The bill will achieve nothing. It's a drop in the ocean, and I note the Grattan Institute's comment about needing an electron microscope to be able to see any impact this bill will actually have on house prices, on homelessness and on the crisis in social housing across the country. We're always being lectured by those opposite on how we apparently don't know anything about economics, so I would also make the point that it's about the basic laws of economics: supply and demand. We were told that the budget had an initiative about supply. The Commonwealth government was going to release Defence land to help boost supply. The centrepiece of this was the Maribyrnong Defence land in Melbourne. The only problem with that is that it was announced about 12 years ago, so it's not a new initiative at all. Of course, the reason it hasn't happened is that it's covered with explosives and contamination.

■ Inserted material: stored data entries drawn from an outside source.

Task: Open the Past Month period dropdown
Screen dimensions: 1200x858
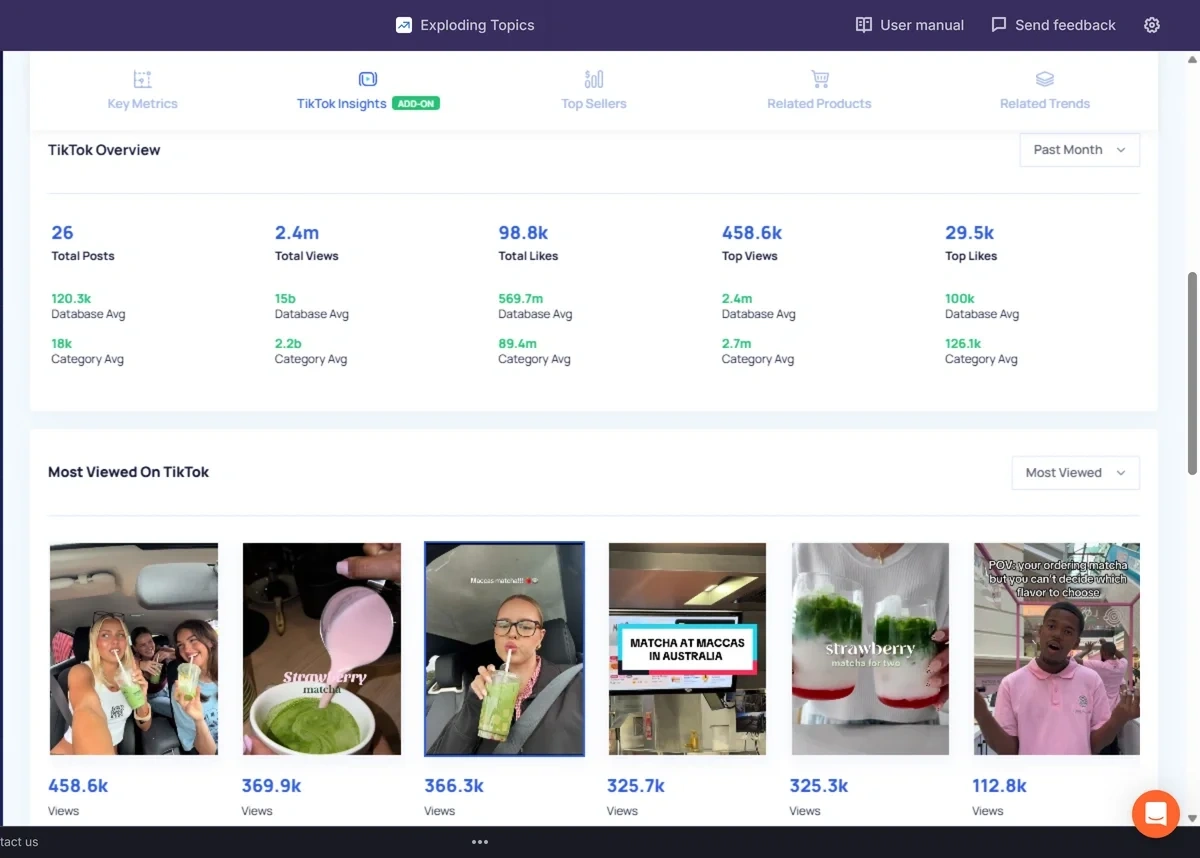Action: coord(1079,149)
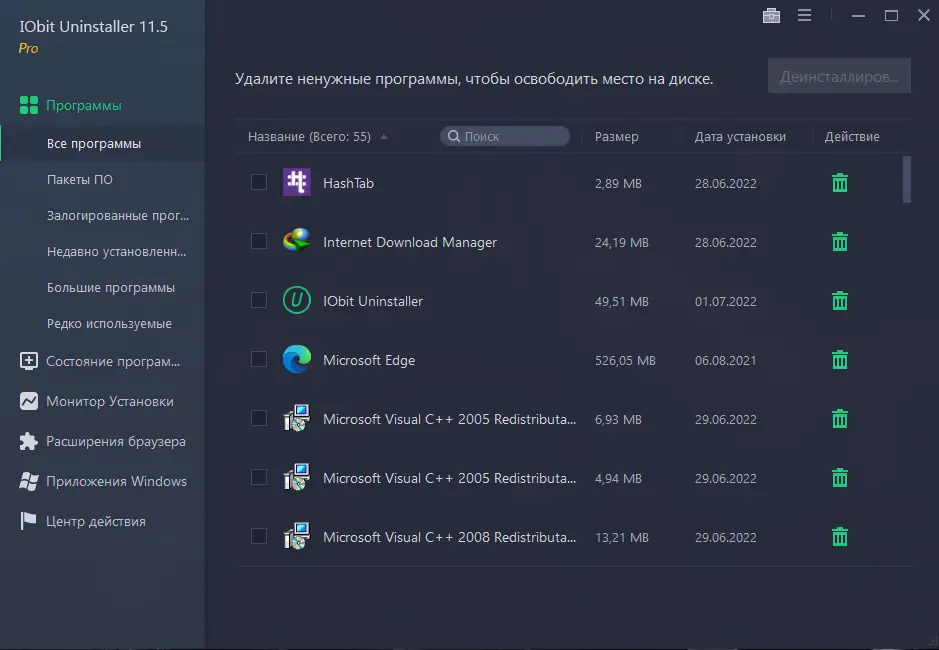
Task: Open the Большие программы list
Action: pos(110,288)
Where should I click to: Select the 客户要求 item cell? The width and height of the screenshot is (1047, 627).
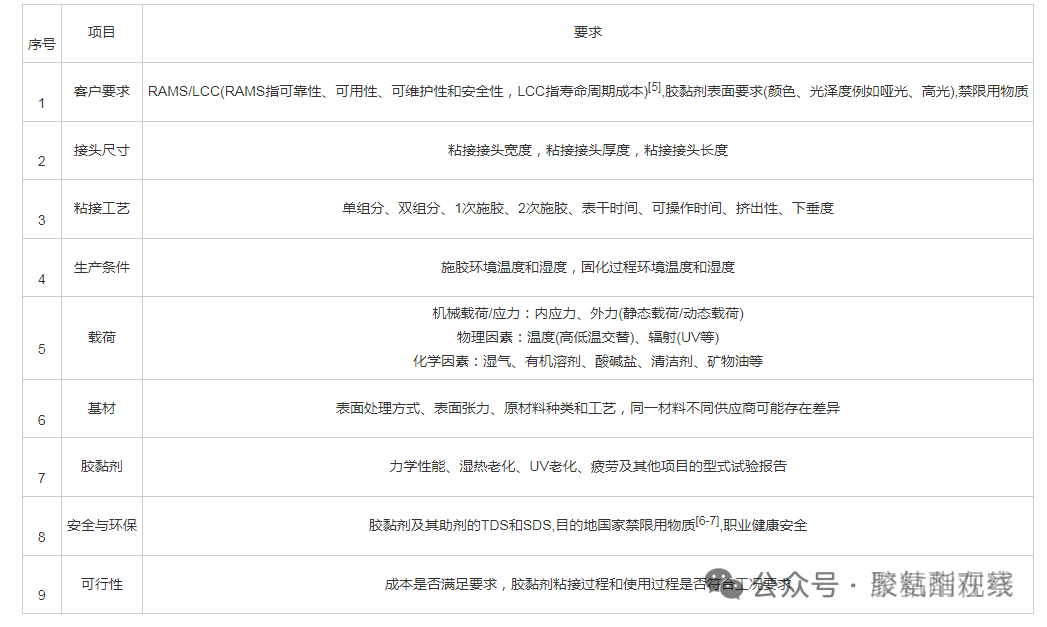point(101,91)
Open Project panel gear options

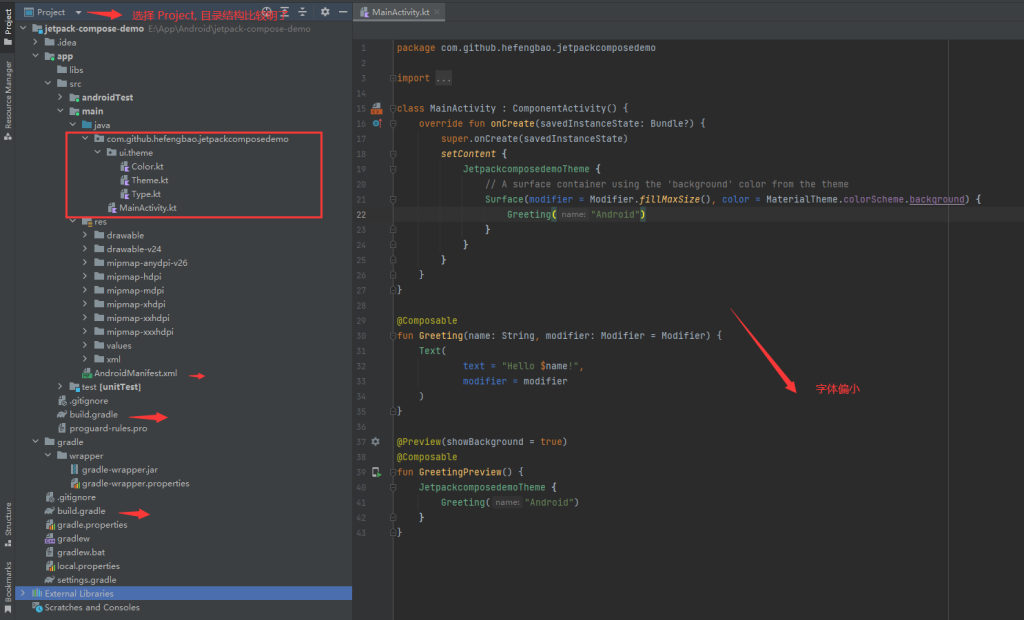click(x=325, y=12)
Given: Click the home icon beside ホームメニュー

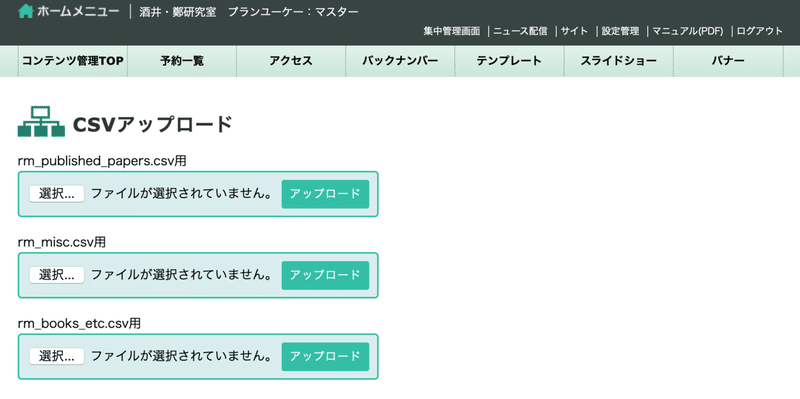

If fully developed, at a really incredible density you might get 10,000 houses—it will probably be more like 6,000—which goes almost no meaningful way to addressing the supply issues which we're told need to be addressed in metropolitan areas, despite the fact the Victorian government has the nation's leading supply and demand forecasting by way of the Urban Development Program, where every two years they sit down with developers and councils to identify all the development sites across Melbourne. It's entirely unclear what this bill is actually going to do that's not already being done, at least in my home state of Victoria.
Finally, there are the tax concessions. You can't credibly get up now to talk about housing policy in this country without reminding the government that nothing serious will happen until they accept the fact that the levers the Commonwealth have in relation to demand go to the tax settings. We exist in a country now where, as a high-income earner—and we're well paid in here; apparently, the government thought it was not well enough, so we were the priority to get a tax cut in this budget, which says a lot about their own priorities and predilections—the most rational thing to do on a Saturday morning when you have a bit of spare cash in your pocket is to walk down the street to an auction and bid up the cost of an existing house, because you'll get a great big tax kick. On the other hand, of course, a first home buyer, a young person trying to get into the market, gets nothing. It's easier now, with the tax settings in this country, to buy your 13th property than it is to have a crack at getting your first one, and that has to change.
It's a pretty fair and simple proposition. Overwhelmingly, tens of billions of dollars of tax expenditures in negative gearing and capital gains tax exemptions go to the people who have the most. They go to the top income earners, the people who already have the most wealth and capital. Of course, your ordinary everyday Australian simply does not benefit from that. You may wonder why this is. Let's be honest. Let's be clear. When you strip back all the fine words and all the nonsensical dot points that they send the odd backbencher in to read out—cannon fodder that they are—the Liberal Party is the party of wealth and capital. That has always been its historic purpose; that is its purpose today. Those who already have wealth and capital will do well out of this government. They will get tax cuts. They will get enormous tax concessions. Multinational companies will get a tax cut. Yet nothing meaningful is being done to address the needs of everyday Australians who don't already have wealth and capital and who are simply trying to get by, get a pay rise and maybe get a tax cut—but they're not the priority under this government.